Peristiwa Gerakan 30 September (G30S) yang terjadi pada tahun 1965 adalah salah satu episode kelam dalam sejarah Indonesia. Pada malam 30 September 1965 hingga dini hari 1 Oktober, sekelompok militer yang terafiliasi dengan Partai Komunis Indonesia (PKI) melakukan penculikan dan pembunuhan terhadap sejumlah perwira tinggi Angkatan Darat. Namun, menariknya, Mayor Jenderal Soeharto, yang saat itu adalah Panglima Komando Cadangan Strategis Angkatan Darat (Kostrad), tidak menjadi salah satu target dalam peristiwa ini.
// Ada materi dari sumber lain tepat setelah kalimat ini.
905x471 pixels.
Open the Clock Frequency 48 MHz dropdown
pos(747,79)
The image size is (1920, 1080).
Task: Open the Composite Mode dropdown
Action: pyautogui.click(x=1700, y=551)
Ada beberapa alasan mengapa Soeharto tidak menjadi korban dalam G30S/PKI:
- Soeharto Bukan Bagian dari “Dewan Jenderal”
Salah satu narasi yang dikembangkan oleh kelompok G30S/PKI adalah adanya “Dewan Jenderal,” yang diduga merencanakan kudeta terhadap Presiden Sukarno. Para jenderal yang diculik dan dibunuh pada malam tersebut dianggap sebagai anggota dewan ini. Namun, Soeharto, meskipun memiliki posisi penting dalam militer, tidak dianggap sebagai bagian dari kelompok tersebut. Oleh karena itu, ia tidak dimasukkan dalam daftar target. - Hubungan Soeharto dengan Presiden Sukarno
Soeharto tidak memiliki hubungan langsung atau yang dianggap mengancam Presiden Sukarno pada saat itu. Meskipun posisinya penting dalam militer, ia tidak terlalu menonjol dalam konflik politik antara kelompok komunis dan kelompok anti-komunis. Hal ini mungkin membuatnya dianggap bukan ancaman langsung oleh PKI, yang saat itu memiliki pengaruh besar di sekitar Sukarno. - Ketidakhadiran Soeharto di Rumahnya
Pada malam terjadinya peristiwa G30S, Soeharto dilaporkan sedang berada di Rumah Sakit Pusat Angkatan Darat (RSPAD) karena anaknya sakit. Kebetulan ini membuat Soeharto sulit dijangkau oleh pasukan G30S, yang mungkin berfokus pada penculikan jenderal-jenderal yang diketahui berada di rumah mereka masing-masing. - Kurangnya Informasi Akurat
Mungkin juga pasukan G30S/PKI tidak memiliki informasi yang cukup tentang posisi atau pergerakan Soeharto. Informasi yang mereka miliki mungkin tidak mencakup Soeharto secara detail, mengingat fokus utama mereka adalah Dewan Jenderal dan pimpinan militer lain yang dianggap lebih berpotensi melakukan kudeta. - Peran Penting Soeharto Setelah G30S
Setelah peristiwa G30S terjadi, Soeharto bergerak cepat mengambil alih komando dan memimpin operasi militer untuk menumpas gerakan tersebut. Keputusan ini kemudian mengantarkan Soeharto pada jalan menuju kekuasaan, yang berujung pada jatuhnya Presiden Sukarno dan naiknya Soeharto sebagai Presiden Indonesia.
Soeharto yang tidak menjadi sasaran penculikan atau pembunuhan dalam peristiwa ini bisa jadi merupakan hasil dari kombinasi antara posisi strategisnya, kebetulan, dan perhitungan politik yang tidak memperhitungkannya sebagai ancaman serius pada saat itu. Pada akhirnya, kejadian ini membuka jalan bagi Soeharto untuk mengambil alih kendali negara dan berkuasa selama lebih dari tiga dekade.